**SHORT EXERCISE:**
Retype the following lines word for word, all of them.

╭─ DATASET CONTENT

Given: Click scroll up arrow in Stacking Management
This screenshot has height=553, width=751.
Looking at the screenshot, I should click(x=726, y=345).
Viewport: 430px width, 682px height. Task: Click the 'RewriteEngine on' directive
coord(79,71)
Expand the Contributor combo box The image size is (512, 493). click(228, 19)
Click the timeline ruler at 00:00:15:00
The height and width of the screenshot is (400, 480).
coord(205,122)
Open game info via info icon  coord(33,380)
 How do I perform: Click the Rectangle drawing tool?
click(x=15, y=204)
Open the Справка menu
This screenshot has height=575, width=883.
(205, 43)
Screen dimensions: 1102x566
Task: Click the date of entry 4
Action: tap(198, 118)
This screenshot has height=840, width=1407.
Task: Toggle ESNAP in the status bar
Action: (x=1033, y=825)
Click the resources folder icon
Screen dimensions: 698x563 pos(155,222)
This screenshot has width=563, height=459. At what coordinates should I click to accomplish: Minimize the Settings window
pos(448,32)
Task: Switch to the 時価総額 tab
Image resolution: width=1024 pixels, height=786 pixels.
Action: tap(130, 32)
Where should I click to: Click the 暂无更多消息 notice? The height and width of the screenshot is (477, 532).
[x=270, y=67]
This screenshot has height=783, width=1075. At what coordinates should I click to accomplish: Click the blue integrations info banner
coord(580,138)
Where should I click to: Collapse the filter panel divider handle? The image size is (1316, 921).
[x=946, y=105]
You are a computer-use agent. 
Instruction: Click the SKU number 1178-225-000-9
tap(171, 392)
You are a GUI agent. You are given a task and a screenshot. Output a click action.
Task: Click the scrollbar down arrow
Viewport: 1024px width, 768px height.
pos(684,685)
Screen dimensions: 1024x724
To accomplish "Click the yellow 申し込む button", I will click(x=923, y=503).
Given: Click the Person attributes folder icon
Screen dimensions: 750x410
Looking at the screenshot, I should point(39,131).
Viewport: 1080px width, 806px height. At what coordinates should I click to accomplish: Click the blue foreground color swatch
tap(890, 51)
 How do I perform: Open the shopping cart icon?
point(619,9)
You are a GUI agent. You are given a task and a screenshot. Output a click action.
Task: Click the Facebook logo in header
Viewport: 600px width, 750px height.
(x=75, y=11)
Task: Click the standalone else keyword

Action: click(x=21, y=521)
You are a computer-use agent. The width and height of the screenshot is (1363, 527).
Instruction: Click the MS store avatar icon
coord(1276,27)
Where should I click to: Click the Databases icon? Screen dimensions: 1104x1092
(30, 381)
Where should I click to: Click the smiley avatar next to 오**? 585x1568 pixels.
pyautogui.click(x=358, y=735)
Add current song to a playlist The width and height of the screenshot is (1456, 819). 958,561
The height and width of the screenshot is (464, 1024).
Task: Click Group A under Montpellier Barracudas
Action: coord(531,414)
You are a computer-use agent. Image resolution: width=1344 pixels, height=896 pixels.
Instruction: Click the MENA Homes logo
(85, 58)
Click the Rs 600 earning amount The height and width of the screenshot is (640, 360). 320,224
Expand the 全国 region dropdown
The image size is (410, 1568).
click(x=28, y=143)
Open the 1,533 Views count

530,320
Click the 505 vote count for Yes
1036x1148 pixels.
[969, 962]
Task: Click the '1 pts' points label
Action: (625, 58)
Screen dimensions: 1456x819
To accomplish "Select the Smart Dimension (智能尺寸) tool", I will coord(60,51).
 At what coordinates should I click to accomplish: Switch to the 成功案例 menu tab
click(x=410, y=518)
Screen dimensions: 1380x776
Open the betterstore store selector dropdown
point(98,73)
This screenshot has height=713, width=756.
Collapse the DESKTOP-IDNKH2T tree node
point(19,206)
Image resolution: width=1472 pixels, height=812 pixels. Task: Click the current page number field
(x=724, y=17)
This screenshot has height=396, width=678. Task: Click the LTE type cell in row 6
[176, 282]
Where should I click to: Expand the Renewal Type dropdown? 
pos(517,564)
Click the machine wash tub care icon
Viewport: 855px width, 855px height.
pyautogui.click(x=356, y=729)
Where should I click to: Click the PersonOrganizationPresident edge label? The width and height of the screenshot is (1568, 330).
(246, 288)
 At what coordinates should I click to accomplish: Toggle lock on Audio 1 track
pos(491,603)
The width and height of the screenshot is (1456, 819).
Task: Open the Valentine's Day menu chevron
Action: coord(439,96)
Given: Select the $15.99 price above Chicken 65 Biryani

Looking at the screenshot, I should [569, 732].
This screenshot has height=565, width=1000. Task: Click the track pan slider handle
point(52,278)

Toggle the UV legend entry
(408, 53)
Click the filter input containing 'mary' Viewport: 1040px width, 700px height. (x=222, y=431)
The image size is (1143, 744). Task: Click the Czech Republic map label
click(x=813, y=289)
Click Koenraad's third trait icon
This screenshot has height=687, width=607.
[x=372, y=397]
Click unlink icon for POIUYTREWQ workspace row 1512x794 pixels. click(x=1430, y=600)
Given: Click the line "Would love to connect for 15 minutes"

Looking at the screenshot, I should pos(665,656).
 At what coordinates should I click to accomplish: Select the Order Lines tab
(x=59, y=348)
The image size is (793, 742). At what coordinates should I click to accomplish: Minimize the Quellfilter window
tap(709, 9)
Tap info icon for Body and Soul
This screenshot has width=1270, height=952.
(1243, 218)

╰─

**SOLUTION:**
Given: Click scroll up arrow in Stacking Management
This screenshot has height=553, width=751.
Looking at the screenshot, I should click(x=726, y=345).
Viewport: 430px width, 682px height. Task: Click the 'RewriteEngine on' directive
coord(79,71)
Expand the Contributor combo box The image size is (512, 493). click(228, 19)
Click the timeline ruler at 00:00:15:00
The height and width of the screenshot is (400, 480).
coord(205,122)
Open game info via info icon  coord(33,380)
 How do I perform: Click the Rectangle drawing tool?
click(x=15, y=204)
Open the Справка menu
This screenshot has height=575, width=883.
(205, 43)
Screen dimensions: 1102x566
Task: Click the date of entry 4
Action: tap(198, 118)
This screenshot has height=840, width=1407.
Task: Toggle ESNAP in the status bar
Action: (x=1033, y=825)
Click the resources folder icon
Screen dimensions: 698x563 pos(155,222)
This screenshot has width=563, height=459. At what coordinates should I click to accomplish: Minimize the Settings window
pos(448,32)
Task: Switch to the 時価総額 tab
Image resolution: width=1024 pixels, height=786 pixels.
Action: tap(130, 32)
Where should I click to: Click the 暂无更多消息 notice? The height and width of the screenshot is (477, 532).
[x=270, y=67]
This screenshot has height=783, width=1075. At what coordinates should I click to accomplish: Click the blue integrations info banner
coord(580,138)
Where should I click to: Collapse the filter panel divider handle? The image size is (1316, 921).
[x=946, y=105]
You are a computer-use agent. 
Instruction: Click the SKU number 1178-225-000-9
tap(171, 392)
You are a GUI agent. You are given a task and a screenshot. Output a click action.
Task: Click the scrollbar down arrow
Viewport: 1024px width, 768px height.
pos(684,685)
Screen dimensions: 1024x724
To accomplish "Click the yellow 申し込む button", I will click(x=923, y=503).
Given: Click the Person attributes folder icon
Screen dimensions: 750x410
Looking at the screenshot, I should point(39,131).
Viewport: 1080px width, 806px height. At what coordinates should I click to accomplish: Click the blue foreground color swatch
tap(890, 51)
 How do I perform: Open the shopping cart icon?
point(619,9)
You are a GUI agent. You are given a task and a screenshot. Output a click action.
Task: Click the Facebook logo in header
Viewport: 600px width, 750px height.
(x=75, y=11)
Task: Click the standalone else keyword

Action: click(x=21, y=521)
You are a computer-use agent. The width and height of the screenshot is (1363, 527).
Instruction: Click the MS store avatar icon
coord(1276,27)
Where should I click to: Click the Databases icon? Screen dimensions: 1104x1092
(30, 381)
Where should I click to: Click the smiley avatar next to 오**? 585x1568 pixels.
pyautogui.click(x=358, y=735)
Add current song to a playlist The width and height of the screenshot is (1456, 819). 958,561
The height and width of the screenshot is (464, 1024).
Task: Click Group A under Montpellier Barracudas
Action: coord(531,414)
You are a computer-use agent. Image resolution: width=1344 pixels, height=896 pixels.
Instruction: Click the MENA Homes logo
(85, 58)
Click the Rs 600 earning amount The height and width of the screenshot is (640, 360). 320,224
Expand the 全国 region dropdown
The image size is (410, 1568).
click(x=28, y=143)
Open the 1,533 Views count

530,320
Click the 505 vote count for Yes
1036x1148 pixels.
[969, 962]
Task: Click the '1 pts' points label
Action: (625, 58)
Screen dimensions: 1456x819
To accomplish "Select the Smart Dimension (智能尺寸) tool", I will coord(60,51).
 At what coordinates should I click to accomplish: Switch to the 成功案例 menu tab
click(x=410, y=518)
Screen dimensions: 1380x776
Open the betterstore store selector dropdown
point(98,73)
This screenshot has height=713, width=756.
Collapse the DESKTOP-IDNKH2T tree node
point(19,206)
Image resolution: width=1472 pixels, height=812 pixels. Task: Click the current page number field
(x=724, y=17)
This screenshot has height=396, width=678. Task: Click the LTE type cell in row 6
[176, 282]
Where should I click to: Expand the Renewal Type dropdown? 
pos(517,564)
Click the machine wash tub care icon
Viewport: 855px width, 855px height.
pyautogui.click(x=356, y=729)
Where should I click to: Click the PersonOrganizationPresident edge label? The width and height of the screenshot is (1568, 330).
(246, 288)
 At what coordinates should I click to accomplish: Toggle lock on Audio 1 track
pos(491,603)
The width and height of the screenshot is (1456, 819).
Task: Open the Valentine's Day menu chevron
Action: coord(439,96)
Given: Select the $15.99 price above Chicken 65 Biryani

Looking at the screenshot, I should [569, 732].
This screenshot has height=565, width=1000. Task: Click the track pan slider handle
point(52,278)

Toggle the UV legend entry
(408, 53)
Click the filter input containing 'mary' Viewport: 1040px width, 700px height. (x=222, y=431)
The image size is (1143, 744). Task: Click the Czech Republic map label
click(x=813, y=289)
Click Koenraad's third trait icon
This screenshot has height=687, width=607.
[x=372, y=397]
Click unlink icon for POIUYTREWQ workspace row 1512x794 pixels. click(x=1430, y=600)
Given: Click the line "Would love to connect for 15 minutes"

Looking at the screenshot, I should pos(665,656).
 At what coordinates should I click to accomplish: Select the Order Lines tab
(x=59, y=348)
The image size is (793, 742). At what coordinates should I click to accomplish: Minimize the Quellfilter window
tap(709, 9)
Tap info icon for Body and Soul
This screenshot has width=1270, height=952.
(1243, 218)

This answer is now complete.